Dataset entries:
/---
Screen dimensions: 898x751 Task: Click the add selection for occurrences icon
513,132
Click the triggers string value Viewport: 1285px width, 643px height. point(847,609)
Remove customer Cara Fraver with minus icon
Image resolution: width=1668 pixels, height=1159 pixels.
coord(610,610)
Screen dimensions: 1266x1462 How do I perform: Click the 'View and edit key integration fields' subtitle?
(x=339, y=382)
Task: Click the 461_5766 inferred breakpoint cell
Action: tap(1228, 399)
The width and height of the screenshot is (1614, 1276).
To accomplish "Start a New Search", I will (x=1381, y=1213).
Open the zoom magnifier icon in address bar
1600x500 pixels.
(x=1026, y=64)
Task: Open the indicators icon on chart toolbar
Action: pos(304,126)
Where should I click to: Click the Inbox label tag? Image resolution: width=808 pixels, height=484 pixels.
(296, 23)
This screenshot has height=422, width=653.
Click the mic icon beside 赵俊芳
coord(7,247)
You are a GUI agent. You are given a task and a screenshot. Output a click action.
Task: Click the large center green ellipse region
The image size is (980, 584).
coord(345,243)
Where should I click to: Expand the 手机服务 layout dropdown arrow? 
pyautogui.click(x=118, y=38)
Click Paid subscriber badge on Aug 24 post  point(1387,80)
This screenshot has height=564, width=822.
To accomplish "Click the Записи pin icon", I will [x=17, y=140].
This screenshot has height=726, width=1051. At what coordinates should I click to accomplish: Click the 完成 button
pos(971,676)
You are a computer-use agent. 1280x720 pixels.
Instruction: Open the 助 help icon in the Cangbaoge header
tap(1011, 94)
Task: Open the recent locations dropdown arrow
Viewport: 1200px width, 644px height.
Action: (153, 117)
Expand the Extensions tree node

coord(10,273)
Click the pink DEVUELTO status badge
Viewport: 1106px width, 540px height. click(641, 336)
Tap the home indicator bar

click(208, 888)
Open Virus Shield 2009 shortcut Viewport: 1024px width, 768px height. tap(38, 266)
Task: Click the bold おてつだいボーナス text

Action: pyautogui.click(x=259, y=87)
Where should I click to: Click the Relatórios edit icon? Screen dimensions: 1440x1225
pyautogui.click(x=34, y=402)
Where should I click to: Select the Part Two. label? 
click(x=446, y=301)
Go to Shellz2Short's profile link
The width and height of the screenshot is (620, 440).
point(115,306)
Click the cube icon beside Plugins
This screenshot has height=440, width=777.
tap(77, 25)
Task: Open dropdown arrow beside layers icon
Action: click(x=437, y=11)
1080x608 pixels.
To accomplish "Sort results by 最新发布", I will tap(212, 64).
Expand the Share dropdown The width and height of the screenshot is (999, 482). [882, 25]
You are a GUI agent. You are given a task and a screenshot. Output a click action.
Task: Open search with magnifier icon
\---
* [EXERCISE BRIEF] Please transcribe exactly the lines above from the line that has "Where should I click to: Click the Relatórios" up to and including the line that has "Click the cube icon beside Plugins"; no other line belongs in the answer.

* [ANSWER SPACE]
Where should I click to: Click the Relatórios edit icon? Screen dimensions: 1440x1225
pyautogui.click(x=34, y=402)
Where should I click to: Select the Part Two. label? 
click(x=446, y=301)
Go to Shellz2Short's profile link
The width and height of the screenshot is (620, 440).
point(115,306)
Click the cube icon beside Plugins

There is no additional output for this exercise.